Product Description:

"[Papillon] has produced not only a lucid, accurate and fluent translation but also a valuable tool and an easy-to-use introduction to the works of Isocrates."

Bryn Mawr Classical Review



This is the seventh volume in the Oratory of Classical Greece. This series presents all of the surviving speeches from the late fifth and fourth centuries BC in new translations prepared by classical scholars who are at the forefront of the discipline. These translations are especially designed for the needs and interests of today's undergraduates, Greekless scholars in other disciplines, and the general public.

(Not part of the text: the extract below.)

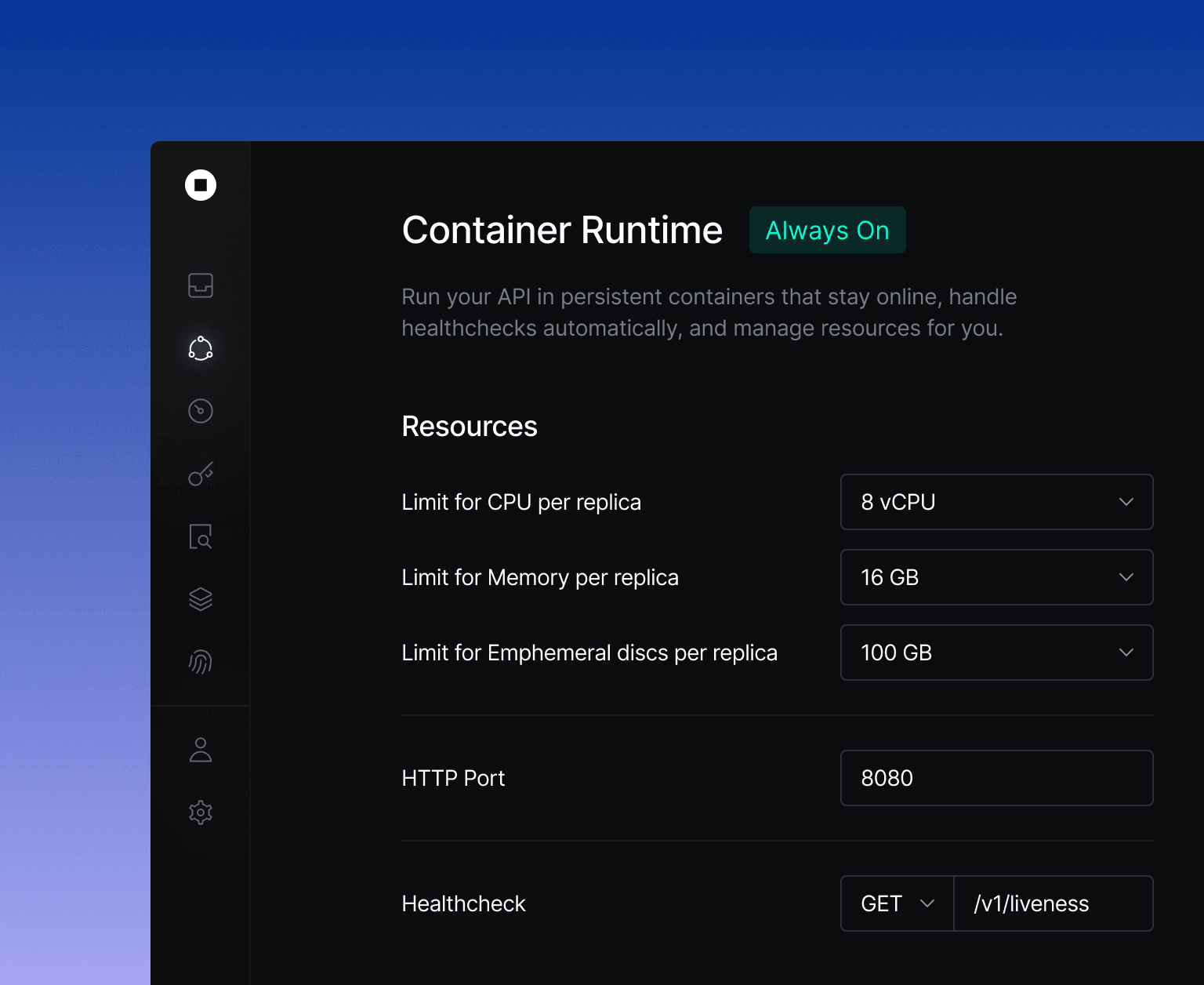Open the settings gear icon
The height and width of the screenshot is (985, 1204).
(x=201, y=812)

Classical oratory is an invaluable resource for the study of ancient Greek life and culture. The speeches offer evidence on Greek moral views, social and economic conditions, political and social ideology, law and legal procedure, and other aspects of Athenian culture that have been largely ignored: women and family life, slavery, and religion, to name just a few. The Athenian rhetorician Isocrates (436-338) was one of the leading intellectual figures of the fourth century. This volume contains his orations 4, 5, 6, 8, 12, and 14, as well as all of his letters. These are Isocrates' political works. Three of the discourses—Panathenaicus, On the Peace, and the most famous, Panegyricus—focus on Athens, Isocrates' home. Archidamus is written in the voice of the Spartan prince to his assembly, and Plataicus is in the voice of a citizen of Plataea asking Athens for aid, while in To Philip, Isocrates himself calls on Philip of Macedon to lead a unified Greece against Persia.